Certamente gravel con le tante interpretazioni e soggetti che oggi come oggi obbliga l’appartenenza a questa categoria, dove troviamo anche il viaggio ed i viaggiatori. Un segmento di bici dove i neofiti hanno l’opportunità di scoprire il mondo delle due ruote.


Gravel significa andare dovunque
Gravel è sinonimo di sterrato (e non solo), magari quello non eccessivamente complicato, ma anche natura, libertà e svago. E’ viaggio e vacanza, scoperta della bicicletta e possibilità di muoversi anche nei contesti metropolitani affrontante strade differenti. Con una bici da gravel si può pedalare un po’ ovunque, tendenzialmente farlo in comodità, con gratificazione e divertimento.
La nuova Coppi Grantour GT1 nasce con l’obiettivo di accontentare le differenti interpretazioni, con il punto fermo di offrire una bici moderna ed accattivante al giusto prezzo. Sì perché 1790 euro non sono molti, considerando la sostanza offerta dal pacchetto GT1.

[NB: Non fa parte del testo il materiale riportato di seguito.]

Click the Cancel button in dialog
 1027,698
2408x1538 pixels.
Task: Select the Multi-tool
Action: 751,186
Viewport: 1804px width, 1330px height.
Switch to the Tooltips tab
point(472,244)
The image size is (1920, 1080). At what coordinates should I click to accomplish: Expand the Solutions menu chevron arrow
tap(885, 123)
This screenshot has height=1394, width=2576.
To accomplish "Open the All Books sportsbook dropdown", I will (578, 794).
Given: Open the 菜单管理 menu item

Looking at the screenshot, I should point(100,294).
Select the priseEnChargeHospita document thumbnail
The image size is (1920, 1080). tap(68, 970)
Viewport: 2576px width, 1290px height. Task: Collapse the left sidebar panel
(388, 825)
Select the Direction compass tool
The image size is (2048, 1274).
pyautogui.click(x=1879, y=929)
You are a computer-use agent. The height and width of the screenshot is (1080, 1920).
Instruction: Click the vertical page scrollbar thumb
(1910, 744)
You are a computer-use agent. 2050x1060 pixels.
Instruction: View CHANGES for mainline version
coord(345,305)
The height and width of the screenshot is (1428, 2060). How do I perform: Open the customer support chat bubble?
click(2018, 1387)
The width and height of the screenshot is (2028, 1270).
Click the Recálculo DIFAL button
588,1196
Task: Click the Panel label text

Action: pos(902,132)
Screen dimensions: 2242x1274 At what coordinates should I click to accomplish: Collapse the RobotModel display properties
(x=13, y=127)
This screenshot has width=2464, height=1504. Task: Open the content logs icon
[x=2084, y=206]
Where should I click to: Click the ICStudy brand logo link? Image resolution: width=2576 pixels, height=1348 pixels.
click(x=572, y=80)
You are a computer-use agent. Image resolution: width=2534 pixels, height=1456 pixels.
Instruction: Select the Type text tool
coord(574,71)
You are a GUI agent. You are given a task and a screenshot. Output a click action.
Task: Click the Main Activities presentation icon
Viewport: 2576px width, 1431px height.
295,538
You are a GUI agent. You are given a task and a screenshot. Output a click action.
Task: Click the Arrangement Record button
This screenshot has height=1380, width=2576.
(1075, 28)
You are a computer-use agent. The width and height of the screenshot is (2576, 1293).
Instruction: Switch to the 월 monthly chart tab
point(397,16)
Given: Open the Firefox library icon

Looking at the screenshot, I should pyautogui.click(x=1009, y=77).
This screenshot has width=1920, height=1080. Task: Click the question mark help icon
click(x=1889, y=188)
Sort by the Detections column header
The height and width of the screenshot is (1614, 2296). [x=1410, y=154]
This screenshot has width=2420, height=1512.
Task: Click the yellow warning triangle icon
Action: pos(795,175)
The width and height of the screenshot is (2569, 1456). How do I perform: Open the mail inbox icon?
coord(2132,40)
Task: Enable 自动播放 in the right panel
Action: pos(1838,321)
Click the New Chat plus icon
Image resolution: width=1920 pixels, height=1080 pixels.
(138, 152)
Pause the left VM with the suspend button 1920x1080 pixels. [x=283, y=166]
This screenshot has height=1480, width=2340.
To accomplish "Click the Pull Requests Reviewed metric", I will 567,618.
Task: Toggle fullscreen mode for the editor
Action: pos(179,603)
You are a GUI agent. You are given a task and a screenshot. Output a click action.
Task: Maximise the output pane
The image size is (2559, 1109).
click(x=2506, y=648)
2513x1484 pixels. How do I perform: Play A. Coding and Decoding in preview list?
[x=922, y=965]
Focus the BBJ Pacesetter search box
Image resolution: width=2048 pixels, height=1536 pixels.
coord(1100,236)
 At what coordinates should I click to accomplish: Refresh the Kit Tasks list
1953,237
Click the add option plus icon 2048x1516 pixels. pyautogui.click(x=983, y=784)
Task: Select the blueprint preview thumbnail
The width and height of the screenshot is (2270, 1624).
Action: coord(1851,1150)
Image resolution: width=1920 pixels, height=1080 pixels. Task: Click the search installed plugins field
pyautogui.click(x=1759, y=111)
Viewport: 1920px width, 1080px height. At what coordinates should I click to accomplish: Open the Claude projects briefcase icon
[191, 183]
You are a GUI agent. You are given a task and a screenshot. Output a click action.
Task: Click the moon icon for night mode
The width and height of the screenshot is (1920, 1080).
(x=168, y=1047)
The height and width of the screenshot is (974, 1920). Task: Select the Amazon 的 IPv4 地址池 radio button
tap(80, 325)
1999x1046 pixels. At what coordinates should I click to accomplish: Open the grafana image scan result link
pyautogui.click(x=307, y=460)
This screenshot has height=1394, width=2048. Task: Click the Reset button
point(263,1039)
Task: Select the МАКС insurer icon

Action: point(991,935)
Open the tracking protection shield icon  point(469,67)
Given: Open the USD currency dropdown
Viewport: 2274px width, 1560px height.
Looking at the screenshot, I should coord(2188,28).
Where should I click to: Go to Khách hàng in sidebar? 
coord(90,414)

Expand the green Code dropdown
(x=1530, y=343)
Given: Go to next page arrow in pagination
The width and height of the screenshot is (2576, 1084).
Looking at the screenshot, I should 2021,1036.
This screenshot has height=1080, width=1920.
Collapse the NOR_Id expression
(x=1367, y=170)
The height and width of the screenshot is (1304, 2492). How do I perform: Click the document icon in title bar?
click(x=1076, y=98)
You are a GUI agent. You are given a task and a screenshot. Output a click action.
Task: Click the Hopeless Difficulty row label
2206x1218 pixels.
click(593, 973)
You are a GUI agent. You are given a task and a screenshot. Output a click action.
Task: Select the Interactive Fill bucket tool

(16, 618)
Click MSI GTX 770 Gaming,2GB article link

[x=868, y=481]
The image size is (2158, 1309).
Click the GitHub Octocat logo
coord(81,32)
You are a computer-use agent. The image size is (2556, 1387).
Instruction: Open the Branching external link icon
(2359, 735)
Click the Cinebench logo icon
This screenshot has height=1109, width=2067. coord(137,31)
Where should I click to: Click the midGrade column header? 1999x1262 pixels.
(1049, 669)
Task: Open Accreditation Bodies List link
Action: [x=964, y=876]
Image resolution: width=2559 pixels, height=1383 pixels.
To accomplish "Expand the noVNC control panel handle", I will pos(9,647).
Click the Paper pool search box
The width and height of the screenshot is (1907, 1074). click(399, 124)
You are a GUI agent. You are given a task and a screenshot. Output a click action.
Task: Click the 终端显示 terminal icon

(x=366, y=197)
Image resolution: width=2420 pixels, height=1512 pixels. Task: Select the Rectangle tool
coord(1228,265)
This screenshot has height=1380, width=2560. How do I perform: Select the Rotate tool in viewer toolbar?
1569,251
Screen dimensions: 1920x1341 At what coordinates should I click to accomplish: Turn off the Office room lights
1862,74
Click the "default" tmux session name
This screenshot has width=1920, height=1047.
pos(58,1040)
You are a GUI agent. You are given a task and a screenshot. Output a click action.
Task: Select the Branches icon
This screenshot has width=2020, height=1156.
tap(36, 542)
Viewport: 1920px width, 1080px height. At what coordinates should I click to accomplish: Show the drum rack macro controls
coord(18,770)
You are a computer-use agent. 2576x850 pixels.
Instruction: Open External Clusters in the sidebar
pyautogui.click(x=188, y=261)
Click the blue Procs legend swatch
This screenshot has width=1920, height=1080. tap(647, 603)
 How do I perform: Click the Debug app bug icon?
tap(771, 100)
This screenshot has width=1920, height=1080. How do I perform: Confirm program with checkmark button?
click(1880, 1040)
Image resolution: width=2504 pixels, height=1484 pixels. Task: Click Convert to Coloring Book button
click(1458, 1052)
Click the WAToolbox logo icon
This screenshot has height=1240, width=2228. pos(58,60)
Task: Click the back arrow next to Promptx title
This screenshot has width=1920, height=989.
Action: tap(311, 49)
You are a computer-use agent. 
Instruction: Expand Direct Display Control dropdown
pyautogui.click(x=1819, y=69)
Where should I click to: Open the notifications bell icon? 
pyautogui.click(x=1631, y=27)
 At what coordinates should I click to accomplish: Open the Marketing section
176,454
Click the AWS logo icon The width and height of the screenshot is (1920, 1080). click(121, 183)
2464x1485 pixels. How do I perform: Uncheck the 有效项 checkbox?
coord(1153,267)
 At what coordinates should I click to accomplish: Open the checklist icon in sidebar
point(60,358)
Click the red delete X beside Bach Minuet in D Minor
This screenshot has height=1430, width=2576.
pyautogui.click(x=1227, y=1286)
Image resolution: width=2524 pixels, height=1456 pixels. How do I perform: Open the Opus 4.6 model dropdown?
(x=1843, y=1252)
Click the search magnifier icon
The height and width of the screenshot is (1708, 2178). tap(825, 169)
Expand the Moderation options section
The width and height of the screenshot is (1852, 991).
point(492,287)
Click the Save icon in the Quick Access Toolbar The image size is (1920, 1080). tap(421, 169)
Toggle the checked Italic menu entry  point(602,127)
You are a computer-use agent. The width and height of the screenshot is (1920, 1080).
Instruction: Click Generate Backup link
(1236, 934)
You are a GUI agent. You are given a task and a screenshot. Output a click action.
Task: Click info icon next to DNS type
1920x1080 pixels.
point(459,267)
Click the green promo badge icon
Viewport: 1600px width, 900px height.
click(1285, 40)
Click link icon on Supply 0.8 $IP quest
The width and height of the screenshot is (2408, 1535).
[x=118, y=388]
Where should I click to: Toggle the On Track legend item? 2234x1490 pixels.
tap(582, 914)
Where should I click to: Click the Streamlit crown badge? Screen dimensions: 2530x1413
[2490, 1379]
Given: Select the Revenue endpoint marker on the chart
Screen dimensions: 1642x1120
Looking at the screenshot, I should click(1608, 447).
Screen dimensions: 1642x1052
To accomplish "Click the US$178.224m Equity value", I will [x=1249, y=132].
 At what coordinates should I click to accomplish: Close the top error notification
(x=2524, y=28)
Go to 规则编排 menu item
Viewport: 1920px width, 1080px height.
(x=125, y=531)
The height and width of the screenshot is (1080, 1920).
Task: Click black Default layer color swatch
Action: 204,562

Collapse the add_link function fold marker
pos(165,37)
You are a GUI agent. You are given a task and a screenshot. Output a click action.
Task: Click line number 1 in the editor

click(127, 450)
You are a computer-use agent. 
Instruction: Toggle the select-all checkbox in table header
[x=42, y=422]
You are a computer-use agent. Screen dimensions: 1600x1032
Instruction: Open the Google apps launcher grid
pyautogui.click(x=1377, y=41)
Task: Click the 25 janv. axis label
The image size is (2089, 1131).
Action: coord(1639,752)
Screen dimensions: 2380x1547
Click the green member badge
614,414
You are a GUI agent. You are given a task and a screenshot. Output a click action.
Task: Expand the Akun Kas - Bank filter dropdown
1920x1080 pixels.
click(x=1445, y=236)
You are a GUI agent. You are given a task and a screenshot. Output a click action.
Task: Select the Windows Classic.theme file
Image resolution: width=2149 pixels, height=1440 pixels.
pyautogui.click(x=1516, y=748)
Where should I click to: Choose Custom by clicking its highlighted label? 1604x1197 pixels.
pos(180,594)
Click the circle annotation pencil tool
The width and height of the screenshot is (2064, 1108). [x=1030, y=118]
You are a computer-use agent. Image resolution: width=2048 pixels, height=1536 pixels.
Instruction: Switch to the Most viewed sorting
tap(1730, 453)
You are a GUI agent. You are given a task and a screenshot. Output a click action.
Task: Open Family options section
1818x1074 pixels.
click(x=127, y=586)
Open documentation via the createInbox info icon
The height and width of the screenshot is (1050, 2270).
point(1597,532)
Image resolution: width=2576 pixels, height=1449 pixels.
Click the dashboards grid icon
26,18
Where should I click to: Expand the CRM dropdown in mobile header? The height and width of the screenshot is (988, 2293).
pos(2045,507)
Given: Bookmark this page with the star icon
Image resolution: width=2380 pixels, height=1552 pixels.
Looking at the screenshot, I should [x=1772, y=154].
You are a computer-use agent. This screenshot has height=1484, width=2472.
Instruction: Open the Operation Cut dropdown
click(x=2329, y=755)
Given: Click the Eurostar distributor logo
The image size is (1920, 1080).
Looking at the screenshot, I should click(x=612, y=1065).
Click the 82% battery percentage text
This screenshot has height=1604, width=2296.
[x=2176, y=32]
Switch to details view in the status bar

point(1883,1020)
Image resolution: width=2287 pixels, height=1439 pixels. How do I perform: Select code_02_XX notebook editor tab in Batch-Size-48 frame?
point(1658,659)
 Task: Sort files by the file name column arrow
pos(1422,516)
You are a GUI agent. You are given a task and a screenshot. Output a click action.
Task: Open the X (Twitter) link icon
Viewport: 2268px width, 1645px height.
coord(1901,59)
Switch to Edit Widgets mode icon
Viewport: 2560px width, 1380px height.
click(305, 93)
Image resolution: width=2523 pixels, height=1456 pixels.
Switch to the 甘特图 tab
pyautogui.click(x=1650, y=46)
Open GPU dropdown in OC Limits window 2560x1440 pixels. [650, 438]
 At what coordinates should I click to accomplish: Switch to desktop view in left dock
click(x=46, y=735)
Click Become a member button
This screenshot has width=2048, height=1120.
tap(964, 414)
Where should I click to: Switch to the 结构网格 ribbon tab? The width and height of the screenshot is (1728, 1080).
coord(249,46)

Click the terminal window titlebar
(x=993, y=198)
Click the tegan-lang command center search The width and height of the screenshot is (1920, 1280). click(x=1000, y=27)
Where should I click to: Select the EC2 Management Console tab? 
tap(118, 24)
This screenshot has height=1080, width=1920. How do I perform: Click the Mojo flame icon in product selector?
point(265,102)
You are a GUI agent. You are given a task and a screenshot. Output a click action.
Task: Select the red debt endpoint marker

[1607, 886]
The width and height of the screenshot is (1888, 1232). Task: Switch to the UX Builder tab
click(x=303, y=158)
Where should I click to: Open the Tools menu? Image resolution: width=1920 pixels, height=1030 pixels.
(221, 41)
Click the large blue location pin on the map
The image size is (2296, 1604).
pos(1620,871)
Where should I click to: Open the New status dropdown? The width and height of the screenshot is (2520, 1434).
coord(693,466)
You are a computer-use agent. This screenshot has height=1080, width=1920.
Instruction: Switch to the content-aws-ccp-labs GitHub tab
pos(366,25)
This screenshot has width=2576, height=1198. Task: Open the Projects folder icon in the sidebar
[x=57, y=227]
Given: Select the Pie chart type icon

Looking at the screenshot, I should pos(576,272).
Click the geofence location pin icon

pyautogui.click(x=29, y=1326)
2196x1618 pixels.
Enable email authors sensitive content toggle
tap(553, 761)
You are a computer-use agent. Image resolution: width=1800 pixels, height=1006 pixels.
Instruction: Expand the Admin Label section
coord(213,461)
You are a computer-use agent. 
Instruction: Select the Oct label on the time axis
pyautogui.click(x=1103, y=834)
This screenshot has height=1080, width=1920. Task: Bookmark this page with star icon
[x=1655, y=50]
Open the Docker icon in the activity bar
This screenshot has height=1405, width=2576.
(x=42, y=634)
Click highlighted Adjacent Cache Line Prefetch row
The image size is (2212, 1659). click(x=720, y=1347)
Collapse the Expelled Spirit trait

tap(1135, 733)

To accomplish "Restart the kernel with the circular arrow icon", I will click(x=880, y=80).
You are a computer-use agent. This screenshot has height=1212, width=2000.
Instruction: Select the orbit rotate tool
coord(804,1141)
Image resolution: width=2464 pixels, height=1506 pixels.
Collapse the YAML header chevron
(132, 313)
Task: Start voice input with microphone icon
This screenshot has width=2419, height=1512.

Le caratteristiche principali
Il telaio è in alluminio con il passaggio interno di cavi e guaine. Lo stesso frame e la forcella hanno predisposizione completa per parafanghi e portapacchi, o comunque per integrare borse da viaggio con una distribuzione ottimale dei pesi. Forcella e carro posteriore supportano dischi del freno con 160 millimetri di diametro.
Caratteristica di primaria importanza è la possibilità di montare coperture fino a 50 millimetri di sezione, fattore che allarga in modo esponenziale il range di utilizzo di Grantour GT1. La trasmissione è una garanzia in termini di longevità ed affidabilità, grazie al pacchetto Shimano GRX 1×12. Monocorona anteriore da 40 denti con pedivelle in alluminio e 12 pignoni posteriori che permettono di affrontare pendenze importanti. La sella è Prologo.


Da non dimenticare
Il reggisella è classico, rotondo e con un diametro di 27,2 millimetri. Significa comfort e anche semplificazione nell’impatto estetico, così come nell’eventuale customizzazione del comparto. Anche il reparto guida è votato alla massima semplicità, grazie a stem e piega in alluminio con dimensioni tradizionali. Lo stelo della forcella e la serie sterzo sono di matrice standard. I cerchi sono firmati Gipiemme e sono tubeless ready (TLR), con un profilo da 30 millimetri per l’altezza ed un canale interno da 23. Le taglie disponibili sono tre: small (50), medium (52) e large (55). e’ disponibile un’unica livrea cromatica.